Consider these as you prepare to partner up with an advisor to deliver on your agenda.
- Invest the time to prep. I have a number of clients who have what they call ‘Elizabeth prep’ time on their calendars. It may only be 15 or 20 minutes, but they carve out time for themselves to plan for our meetings and decide on exactly what to focus on and prioritize when we are together. This makes a very big difference in making the time targeted and productive. I have clients who routinely reach out to me about 3-4 days before we meet to let me know what is high priority to address when we are together.
- Share relevant documents and information. Sharing relevant information on a regular basis so that I am up to speed on a leader’s strategy, initiatives, organizational structure, or other aspects of their work, is another difference-maker in executive advisory work. It goes without saying that all information is handled with extreme sensitivity and attention to confidentiality and privacy, but this step should not be skipped. It provides important context and allows the advisor to prepare, so that we can most effectively focus on what’s current and relevant for you.
- Bring in key players. My advisory clients often connect me with key stakeholders of theirs. We refer to this group as a leader’s ‘kitchen cabinet,’ a few key people important to that leader’s success. In advisory work, I find that having an ability to occasionally touch base with this ‘kitchen cabinet’ (which may include a manager, peers, or other senior leaders) following an initial 360 or assessment period, can also be highly valuable. Certainly, this is a step that has to be exercised with good judgement and is a powerful way to gauge progress in advisory work, so we don’t operate in a siloed way or in a vacuum.

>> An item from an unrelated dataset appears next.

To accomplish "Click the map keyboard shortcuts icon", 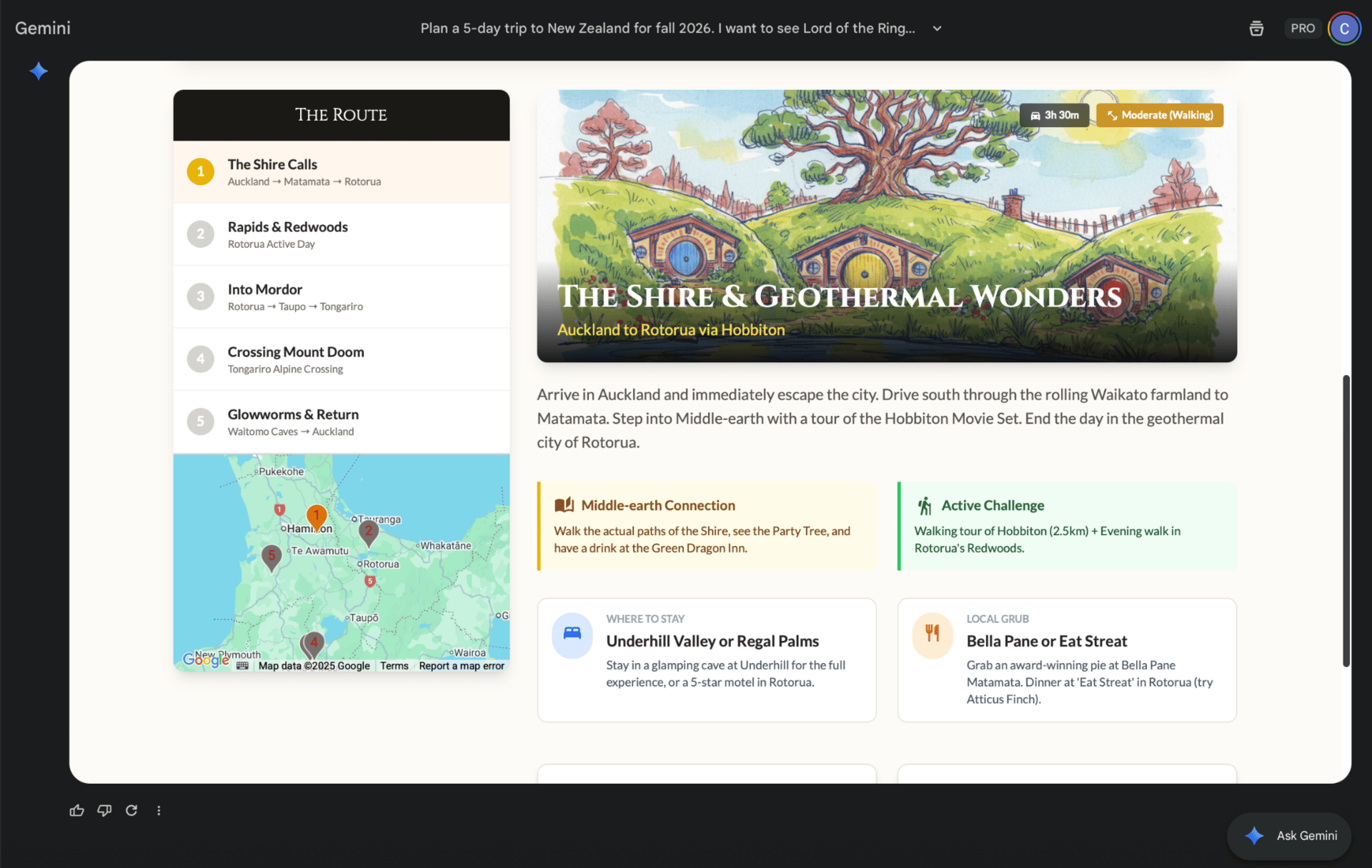I will [x=242, y=665].
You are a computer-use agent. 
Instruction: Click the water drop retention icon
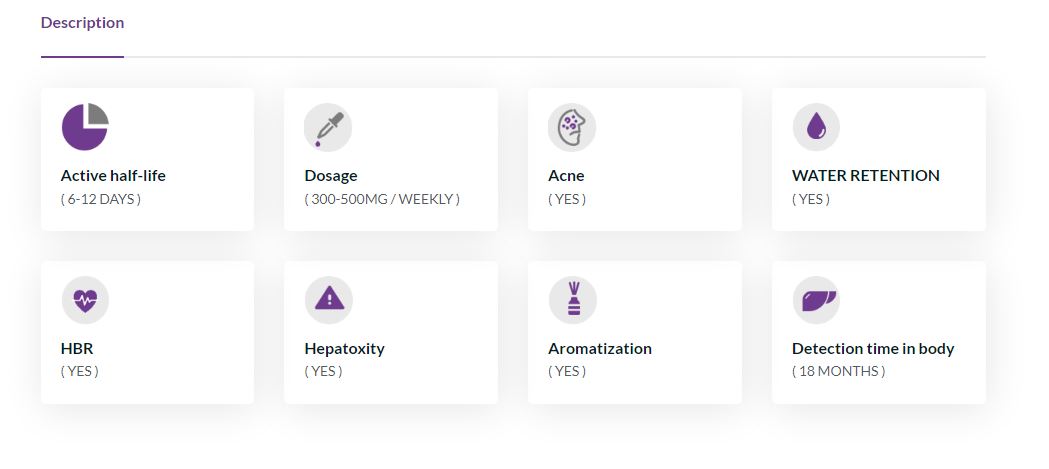(816, 126)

- Make the most of time together. Leaders that really get the most out of this work treat our time like a focused working session. As you might imagine, this “roll-up-your-sleeves” approach typically covers a wide range of areas, depending on the executive’s own strategic agenda. It can include: Preparing for a board meeting; working on a 2019 strategy to roll out an initiative; driving better team performance; practicing for a high-stakes engagement; developing a new vision; creating yearly strategic objectives; building a message platform or communications strategy, etc.
- Leave “rainbows and sunshine” at the door. Because advisory provides a confidential space and offers a sounding board and thought partnership, the most successful leaders take advantage of this by bringing specific challenges and problems to unpack, examine, and determine what might have worked better. They recognize that many of their colleagues may not be able to be fully candid with them in the course of the work day, and they use advisory as a way to get a different, more objective, and perhaps more candid perspective.
- Keep a running list. Many of my most effective clients keep a simple notepad or running list on their phones of ‘things to discuss with Elizabeth’ so that they remember specific situations when the time comes to meet. Easy to forget otherwise!
- Hold strong on uninterrupted time. Working with an advisor is a commitment with high stakes outcomes and potentially big results. To get the most out of the partnership requires making the time spent together sacrosanct. We have some advisory clients who will come to Bates’ offices and spend a half a day: it’s almost like a ‘mini offsite’ for them. Some prefer to meet at a third location (not their office or ours) for truly uninterrupted time and a deeper dive meeting.
- Attach the scope of the advisory to business outcomes. It goes without saying, but it’s critical to focus the work on areas that are high priority and relevant to the business. It’s one of the reasons why we do the occasional pulse check – to confirm that we are focused on the right things. It also helps us to understand whether the leader is moving the needle on their strategy based on the work together.
Perhaps the biggest difference-maker comes down to commitment versus participation. Clients who participate tend to engage when we are face-to-face, but that’s it. And they get so-so results from this process. With commitment, there is a much higher level of interaction, there is work happening in between meetings, and the meetings themselves are productive sessions that energize. It’s easy to tell that they are ‘thinking’ about this work even if we aren’t together. There’s a desire to always get better and raise the bar that becomes clear in the process.
And by the way, executive advisory is a true partnership and two-way street. My clients expect me to also bring my ‘A’ game and give me feedback too! This is always welcome and helps us get to the right outcomes faster.